Emotional support dog
ANITAROMANFOX10/Twitter

While a little girl was recently boarding a Southwest flight from Arizona to Oregon, an emotional support dog reportedly bit the child. According to the Chicago Tribune, a spokesperson for the airline said that after the owner told the approaching child to stay away, the dog's teeth scraped the young girl's forehead as it turned away. The unnamed girl, believed to be 6 or 7 years old, received only minor injuries. After paramedics examined the child, she was cleared to fly, but the dog and its handler did not continue on the flight.
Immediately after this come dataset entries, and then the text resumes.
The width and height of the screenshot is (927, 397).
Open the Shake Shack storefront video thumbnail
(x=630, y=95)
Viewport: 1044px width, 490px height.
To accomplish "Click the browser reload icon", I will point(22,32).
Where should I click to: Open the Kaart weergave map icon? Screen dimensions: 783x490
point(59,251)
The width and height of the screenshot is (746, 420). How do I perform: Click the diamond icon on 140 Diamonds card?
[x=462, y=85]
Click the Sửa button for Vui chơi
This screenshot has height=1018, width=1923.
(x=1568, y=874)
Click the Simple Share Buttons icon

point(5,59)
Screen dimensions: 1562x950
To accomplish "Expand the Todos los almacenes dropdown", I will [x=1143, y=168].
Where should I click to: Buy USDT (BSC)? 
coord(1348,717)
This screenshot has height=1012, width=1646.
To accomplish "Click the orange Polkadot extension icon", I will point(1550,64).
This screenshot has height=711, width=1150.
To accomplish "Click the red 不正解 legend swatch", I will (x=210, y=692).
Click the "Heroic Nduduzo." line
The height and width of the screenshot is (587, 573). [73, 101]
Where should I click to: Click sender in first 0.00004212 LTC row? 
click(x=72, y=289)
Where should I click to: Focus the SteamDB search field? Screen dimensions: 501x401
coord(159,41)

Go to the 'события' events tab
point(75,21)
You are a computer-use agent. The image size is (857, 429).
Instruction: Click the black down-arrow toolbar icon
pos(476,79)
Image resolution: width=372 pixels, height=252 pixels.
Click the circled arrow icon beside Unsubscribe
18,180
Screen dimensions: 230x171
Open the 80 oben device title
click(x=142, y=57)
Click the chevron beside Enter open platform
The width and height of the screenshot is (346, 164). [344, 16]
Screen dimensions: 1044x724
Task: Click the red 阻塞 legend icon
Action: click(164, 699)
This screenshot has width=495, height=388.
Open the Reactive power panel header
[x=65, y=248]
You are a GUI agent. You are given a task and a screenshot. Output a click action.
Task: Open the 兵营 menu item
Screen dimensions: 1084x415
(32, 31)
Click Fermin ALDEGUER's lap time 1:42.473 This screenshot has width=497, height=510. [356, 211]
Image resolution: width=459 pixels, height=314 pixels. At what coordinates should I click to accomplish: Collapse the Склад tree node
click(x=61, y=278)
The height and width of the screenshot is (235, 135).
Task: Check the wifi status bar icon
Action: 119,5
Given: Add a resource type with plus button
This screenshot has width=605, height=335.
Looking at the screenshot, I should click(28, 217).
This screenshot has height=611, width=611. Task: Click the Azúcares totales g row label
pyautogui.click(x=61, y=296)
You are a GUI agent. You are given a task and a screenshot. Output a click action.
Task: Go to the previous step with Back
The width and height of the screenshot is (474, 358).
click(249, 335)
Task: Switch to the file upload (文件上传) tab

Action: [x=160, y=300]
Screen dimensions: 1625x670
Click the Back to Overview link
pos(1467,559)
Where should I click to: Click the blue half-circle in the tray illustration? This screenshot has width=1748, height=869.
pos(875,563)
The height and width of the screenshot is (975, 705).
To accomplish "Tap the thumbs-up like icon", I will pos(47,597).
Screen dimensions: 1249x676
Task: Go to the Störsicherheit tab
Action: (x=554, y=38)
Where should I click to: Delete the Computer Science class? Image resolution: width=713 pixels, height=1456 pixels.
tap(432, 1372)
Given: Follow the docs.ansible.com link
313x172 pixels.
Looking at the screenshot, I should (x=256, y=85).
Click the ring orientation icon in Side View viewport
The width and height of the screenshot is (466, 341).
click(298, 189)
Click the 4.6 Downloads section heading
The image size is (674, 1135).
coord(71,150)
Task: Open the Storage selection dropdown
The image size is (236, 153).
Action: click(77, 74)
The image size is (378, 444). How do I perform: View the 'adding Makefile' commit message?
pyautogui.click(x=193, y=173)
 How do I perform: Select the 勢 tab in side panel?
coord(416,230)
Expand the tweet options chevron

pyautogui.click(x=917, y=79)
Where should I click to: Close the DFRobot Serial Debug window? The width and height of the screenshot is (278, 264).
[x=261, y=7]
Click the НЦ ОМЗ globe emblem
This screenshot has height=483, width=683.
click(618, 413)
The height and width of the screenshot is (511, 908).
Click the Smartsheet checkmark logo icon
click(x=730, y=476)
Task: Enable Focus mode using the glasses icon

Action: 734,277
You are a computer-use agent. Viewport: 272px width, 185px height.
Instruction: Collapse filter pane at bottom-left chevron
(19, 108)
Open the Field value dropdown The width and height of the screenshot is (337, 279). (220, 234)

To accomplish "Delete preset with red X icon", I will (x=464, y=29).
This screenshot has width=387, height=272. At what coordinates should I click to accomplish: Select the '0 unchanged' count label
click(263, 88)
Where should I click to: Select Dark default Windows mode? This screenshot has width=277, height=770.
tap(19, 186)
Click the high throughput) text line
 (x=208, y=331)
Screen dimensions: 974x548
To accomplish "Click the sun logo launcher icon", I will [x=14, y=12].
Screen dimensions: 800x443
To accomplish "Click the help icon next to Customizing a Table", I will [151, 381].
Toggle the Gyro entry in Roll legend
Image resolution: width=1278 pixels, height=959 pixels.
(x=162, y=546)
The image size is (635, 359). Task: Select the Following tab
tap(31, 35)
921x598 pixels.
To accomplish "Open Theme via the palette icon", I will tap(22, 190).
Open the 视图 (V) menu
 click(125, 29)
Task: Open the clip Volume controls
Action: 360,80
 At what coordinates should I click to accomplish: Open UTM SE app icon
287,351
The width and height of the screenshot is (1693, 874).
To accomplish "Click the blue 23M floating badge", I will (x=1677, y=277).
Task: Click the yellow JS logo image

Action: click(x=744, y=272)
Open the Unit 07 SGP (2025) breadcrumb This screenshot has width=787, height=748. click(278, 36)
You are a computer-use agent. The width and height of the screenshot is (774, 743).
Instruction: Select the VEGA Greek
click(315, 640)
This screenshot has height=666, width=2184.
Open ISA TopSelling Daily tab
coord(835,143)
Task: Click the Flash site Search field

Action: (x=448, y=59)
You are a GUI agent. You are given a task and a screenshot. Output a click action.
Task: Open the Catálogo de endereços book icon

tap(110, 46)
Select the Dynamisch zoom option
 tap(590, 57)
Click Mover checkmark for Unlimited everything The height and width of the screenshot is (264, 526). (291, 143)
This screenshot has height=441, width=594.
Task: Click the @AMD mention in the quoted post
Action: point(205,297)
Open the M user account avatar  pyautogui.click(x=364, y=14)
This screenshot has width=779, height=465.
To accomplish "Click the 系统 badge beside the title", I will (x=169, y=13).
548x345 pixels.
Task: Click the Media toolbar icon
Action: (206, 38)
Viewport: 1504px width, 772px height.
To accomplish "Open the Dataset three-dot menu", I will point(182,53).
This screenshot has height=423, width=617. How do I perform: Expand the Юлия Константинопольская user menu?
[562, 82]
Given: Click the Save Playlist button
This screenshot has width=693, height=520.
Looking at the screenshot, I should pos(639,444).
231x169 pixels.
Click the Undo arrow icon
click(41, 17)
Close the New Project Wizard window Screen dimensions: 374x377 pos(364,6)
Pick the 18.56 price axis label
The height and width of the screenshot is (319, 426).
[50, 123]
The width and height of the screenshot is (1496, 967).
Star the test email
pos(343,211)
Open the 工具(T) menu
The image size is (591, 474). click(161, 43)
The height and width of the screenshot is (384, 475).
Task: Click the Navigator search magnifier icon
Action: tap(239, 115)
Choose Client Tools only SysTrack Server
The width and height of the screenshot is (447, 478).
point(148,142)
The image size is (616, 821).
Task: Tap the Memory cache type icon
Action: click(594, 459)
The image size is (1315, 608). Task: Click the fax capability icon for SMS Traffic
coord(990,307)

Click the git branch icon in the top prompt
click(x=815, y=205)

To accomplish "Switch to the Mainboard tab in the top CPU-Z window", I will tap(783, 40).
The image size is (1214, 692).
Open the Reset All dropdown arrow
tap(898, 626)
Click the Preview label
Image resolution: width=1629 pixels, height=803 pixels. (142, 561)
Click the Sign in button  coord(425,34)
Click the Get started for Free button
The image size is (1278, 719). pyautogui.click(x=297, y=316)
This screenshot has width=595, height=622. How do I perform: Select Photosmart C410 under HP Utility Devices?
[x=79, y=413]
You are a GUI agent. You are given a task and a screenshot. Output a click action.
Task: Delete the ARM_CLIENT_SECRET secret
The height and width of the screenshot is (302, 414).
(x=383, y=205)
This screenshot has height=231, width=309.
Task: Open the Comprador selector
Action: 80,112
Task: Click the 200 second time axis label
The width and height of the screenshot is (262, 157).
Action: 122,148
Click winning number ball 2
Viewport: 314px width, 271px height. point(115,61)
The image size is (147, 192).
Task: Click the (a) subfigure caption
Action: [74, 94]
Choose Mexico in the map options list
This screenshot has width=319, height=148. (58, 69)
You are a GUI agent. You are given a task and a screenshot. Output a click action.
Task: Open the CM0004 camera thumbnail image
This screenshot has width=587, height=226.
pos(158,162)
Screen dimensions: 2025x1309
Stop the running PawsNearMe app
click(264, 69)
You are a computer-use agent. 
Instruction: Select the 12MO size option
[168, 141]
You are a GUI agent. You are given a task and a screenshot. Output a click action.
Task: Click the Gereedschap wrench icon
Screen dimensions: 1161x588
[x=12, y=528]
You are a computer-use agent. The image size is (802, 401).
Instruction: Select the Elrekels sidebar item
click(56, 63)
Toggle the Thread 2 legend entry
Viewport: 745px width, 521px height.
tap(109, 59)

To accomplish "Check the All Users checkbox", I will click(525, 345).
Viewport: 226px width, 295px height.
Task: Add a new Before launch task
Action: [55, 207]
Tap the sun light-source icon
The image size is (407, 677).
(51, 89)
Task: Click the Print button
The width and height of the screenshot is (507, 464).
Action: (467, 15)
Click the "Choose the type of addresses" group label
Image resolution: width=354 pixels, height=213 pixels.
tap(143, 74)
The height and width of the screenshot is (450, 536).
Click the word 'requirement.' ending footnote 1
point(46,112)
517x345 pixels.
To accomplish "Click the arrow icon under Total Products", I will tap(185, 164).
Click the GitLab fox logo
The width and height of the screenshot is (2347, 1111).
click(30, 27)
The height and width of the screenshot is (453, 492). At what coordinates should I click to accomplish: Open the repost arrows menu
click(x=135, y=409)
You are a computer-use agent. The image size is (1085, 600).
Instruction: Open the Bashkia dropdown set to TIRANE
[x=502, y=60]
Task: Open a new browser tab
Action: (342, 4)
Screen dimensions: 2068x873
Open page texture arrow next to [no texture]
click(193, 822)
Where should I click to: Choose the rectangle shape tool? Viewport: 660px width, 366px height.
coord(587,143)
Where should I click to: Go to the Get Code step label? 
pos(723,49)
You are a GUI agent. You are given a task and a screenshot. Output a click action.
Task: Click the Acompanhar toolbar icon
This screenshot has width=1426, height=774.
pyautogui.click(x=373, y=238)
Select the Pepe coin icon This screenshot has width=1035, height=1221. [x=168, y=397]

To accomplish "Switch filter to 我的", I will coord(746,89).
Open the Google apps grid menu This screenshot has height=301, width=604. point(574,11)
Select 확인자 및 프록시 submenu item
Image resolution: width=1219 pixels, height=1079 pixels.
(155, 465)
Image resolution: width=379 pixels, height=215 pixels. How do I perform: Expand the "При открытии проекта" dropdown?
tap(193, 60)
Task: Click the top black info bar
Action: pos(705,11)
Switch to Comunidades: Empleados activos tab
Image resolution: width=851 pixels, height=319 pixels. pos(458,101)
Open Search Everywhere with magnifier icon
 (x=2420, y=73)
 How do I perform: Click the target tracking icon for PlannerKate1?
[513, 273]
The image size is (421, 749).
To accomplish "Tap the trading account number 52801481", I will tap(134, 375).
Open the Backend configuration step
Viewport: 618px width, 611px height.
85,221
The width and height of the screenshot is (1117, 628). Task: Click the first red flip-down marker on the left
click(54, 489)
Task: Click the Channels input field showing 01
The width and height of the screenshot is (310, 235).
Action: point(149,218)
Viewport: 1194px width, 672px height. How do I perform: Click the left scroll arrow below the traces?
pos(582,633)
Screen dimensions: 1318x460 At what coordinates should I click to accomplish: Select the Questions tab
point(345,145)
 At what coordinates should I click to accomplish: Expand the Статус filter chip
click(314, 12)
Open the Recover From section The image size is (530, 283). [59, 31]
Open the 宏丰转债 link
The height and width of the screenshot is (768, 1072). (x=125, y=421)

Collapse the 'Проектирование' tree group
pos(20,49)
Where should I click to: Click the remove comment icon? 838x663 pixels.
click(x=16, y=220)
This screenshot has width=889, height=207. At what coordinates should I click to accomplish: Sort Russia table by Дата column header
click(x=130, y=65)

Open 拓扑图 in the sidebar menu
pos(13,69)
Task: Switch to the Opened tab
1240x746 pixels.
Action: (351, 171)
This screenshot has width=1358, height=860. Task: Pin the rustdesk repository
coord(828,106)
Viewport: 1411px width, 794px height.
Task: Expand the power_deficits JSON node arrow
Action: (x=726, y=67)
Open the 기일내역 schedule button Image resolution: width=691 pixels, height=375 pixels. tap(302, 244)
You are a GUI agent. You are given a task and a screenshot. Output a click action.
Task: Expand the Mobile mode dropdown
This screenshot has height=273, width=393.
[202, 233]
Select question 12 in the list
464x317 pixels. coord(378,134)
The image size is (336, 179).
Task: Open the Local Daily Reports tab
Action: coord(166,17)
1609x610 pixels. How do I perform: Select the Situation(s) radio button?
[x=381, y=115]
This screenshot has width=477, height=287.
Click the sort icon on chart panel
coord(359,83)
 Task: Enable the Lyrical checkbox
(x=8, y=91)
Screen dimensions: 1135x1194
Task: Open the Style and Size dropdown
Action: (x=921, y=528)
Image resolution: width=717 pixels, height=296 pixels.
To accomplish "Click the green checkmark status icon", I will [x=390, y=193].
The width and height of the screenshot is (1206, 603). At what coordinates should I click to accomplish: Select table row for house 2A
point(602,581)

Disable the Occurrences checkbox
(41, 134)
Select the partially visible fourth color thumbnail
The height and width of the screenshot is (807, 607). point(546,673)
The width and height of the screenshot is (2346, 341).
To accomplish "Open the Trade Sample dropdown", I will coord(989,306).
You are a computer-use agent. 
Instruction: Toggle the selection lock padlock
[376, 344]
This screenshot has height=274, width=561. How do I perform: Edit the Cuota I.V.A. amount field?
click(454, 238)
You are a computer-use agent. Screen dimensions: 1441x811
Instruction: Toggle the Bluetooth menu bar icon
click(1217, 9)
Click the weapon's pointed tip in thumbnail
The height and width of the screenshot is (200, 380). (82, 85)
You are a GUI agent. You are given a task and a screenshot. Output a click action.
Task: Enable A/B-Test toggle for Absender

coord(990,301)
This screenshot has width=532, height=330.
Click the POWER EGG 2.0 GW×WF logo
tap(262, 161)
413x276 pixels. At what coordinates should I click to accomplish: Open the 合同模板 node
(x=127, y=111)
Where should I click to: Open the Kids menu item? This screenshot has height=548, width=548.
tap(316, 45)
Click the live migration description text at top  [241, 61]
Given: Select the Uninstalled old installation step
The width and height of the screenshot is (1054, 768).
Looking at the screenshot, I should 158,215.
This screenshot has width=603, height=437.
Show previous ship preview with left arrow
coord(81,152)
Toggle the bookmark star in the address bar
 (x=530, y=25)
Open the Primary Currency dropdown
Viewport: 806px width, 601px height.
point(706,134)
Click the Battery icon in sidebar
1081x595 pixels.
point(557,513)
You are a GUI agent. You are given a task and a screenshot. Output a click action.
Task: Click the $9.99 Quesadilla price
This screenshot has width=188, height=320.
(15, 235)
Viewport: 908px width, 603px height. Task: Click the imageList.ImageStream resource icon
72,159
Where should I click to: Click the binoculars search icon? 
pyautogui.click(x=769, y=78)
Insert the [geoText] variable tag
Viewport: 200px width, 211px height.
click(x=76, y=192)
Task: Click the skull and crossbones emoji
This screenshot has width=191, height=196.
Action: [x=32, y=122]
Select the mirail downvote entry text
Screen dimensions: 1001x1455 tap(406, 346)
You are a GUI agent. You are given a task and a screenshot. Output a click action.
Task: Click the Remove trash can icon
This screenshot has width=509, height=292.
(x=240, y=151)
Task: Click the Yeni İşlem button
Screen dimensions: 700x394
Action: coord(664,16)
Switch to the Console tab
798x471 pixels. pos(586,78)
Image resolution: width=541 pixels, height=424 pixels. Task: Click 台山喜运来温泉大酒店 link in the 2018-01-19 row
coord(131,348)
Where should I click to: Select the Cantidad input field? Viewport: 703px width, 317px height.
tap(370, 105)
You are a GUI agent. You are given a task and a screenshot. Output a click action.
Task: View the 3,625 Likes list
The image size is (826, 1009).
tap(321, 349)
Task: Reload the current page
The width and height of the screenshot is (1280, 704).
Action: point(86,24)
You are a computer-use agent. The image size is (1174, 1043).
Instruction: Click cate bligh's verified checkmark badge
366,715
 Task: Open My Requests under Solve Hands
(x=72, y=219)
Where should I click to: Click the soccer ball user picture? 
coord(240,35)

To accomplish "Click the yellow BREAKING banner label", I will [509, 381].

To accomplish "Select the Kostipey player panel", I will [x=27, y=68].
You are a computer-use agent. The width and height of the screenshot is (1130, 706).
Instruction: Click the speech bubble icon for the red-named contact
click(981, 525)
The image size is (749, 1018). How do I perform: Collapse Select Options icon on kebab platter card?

  • The incident is causing a heated debate about kids and dogs on planes.

    According to ABC 15, Todd Rice was a passenger on the plane and tweeted about the accident, blaming Southwest for it. "@SouthwestAir flight 1904 allows a support dog on the plane, bites kid, paramedics now on plane. Why are dogs on the plane?! Never again will I fly SWA," Rice wrote in a tweet that has since been deleted.

    The Washington Post reports that Southwest responded to his tweet by writing, "We appreciate your concern and sharing this information with us, Todd. We assure you that safety is our top priority and are addressing the situation.”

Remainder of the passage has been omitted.